The Bank of New York Mellon Corporation (BK - Free Report) is scheduled to report third-quarter 2016 results on Oct 20, before the market opens.
Last quarter, BNY Mellon’s adjusted earnings beat the Zacks Consensus Estimate, driven by a dip in costs and provision benefits. However, a marginal decline in top line acted as an undermining factor.
The earnings beat and gradually improving operating environment led to a rise in BNY Mellon’s share price. During the three-month period ended Sep 30, the stock witnessed an increase of around 5%. Further, BNY Mellon has a decent earnings surprise history, as evident from the chart below:
Factors Impacting Q3 Results
Will BNY Mellon be able to maintain its earnings streak this quarter? Or will it succumb to the industry challenges? Let’s see how things have shaped up for this earnings release.
On the revenue front, management anticipates net interest revenue to remain flat during the quarter, on a sequential basis. However, non-interest income is likely to be affected by a seasonal slowdown in transaction volumes and market-related revenues, partially offset by the seasonally higher activity in DRs. Therefore, overall revenues should remain stable during the quarter.
Also, a strengthening U.S. dollar is expected to impact Investment Management revenues owing to its international presence. However, the effect of the same will be insignificant on the company’s overall financials.
On the expense front, management expects staff expenses, legal expenses, consulting expenses and real estate & occupancy expenses to likely witness a downtrend. On the other hand, distribution fees related to fee waivers, bank levies, FDIC expense, and regulatory costs are estimated to trend higher. Nonetheless, the company’s overall expenses are anticipated to remain relatively stable.
Our proven model does not conclusively indicate the chances of BNY Mellon beating the Zacks Consensus Estimate this time around, as it does not have the right combination of two key components. Note that a stock needs to have both a positive Earnings ESP and a Zacks Rank #1 (Strong Buy) or at least #2 (Buy) or #3 (Hold) for significantly higher chances of an earnings beat.
Zacks ESP: The Earnings ESP for BNY Mellon is 0.00%. This is because both the Most Accurate estimate and the Zacks Consensus Estimate stand at 81 cents.
Zacks Rank: BNY Mellon’s Zacks Rank #2 increases the chance of an earnings beat.
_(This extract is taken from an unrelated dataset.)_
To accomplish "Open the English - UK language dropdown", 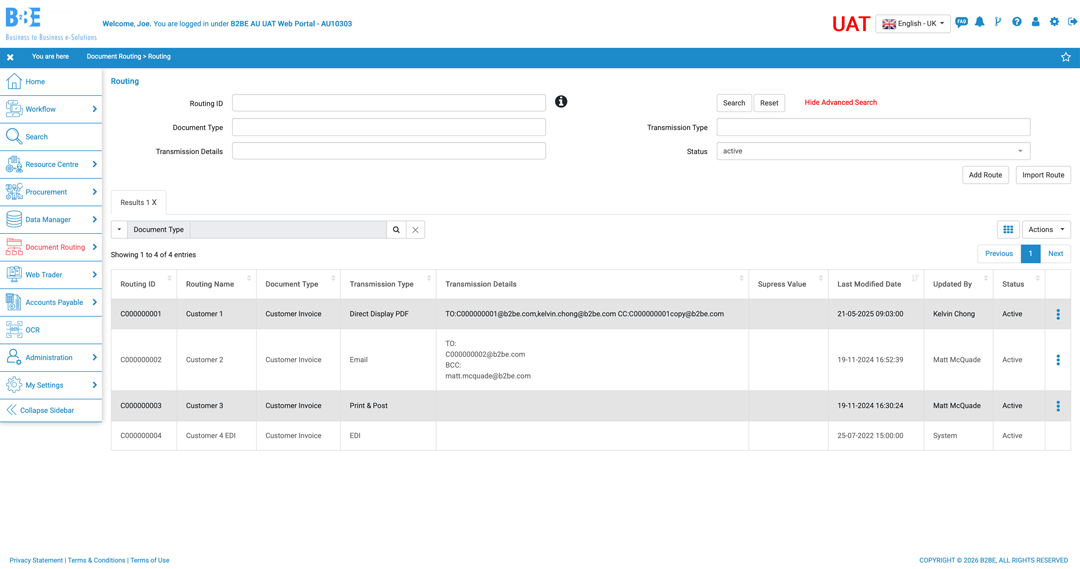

However, we need to have a positive ESP to be sure of the same.
Notably, BNY Mellon has witnessed four upward revisions in its earnings estimates (versus nil downward revisions) over the last 30 days. Further, the Zacks Consensus Estimate for the third quarter indicates a year-over-year rise of about 9.8%.
Stocks That Warrant a Look
Here are a few finance stocks that you may want to consider, as our model shows that these have the right combination of elements to post an earnings beat this quarter.
State Street Corporation (STT - Free Report) is scheduled to announce results on Oct 26. The company has an Earnings ESP of +0.80% and a Zacks Rank #2. You can see the complete list of today’s Zacks #1 Rank stocks here.
Raymond James Financial, Inc. (RJF - Free Report) has an Earnings ESP of +2.04% and carries a Zacks Rank #2. The company is slated to release results on Oct 26.
Lazard Ltd. (LAZ - Free Report) has an Earnings ESP of +3.90% and carries a Zacks Rank #2. It is scheduled to report results on Oct 27.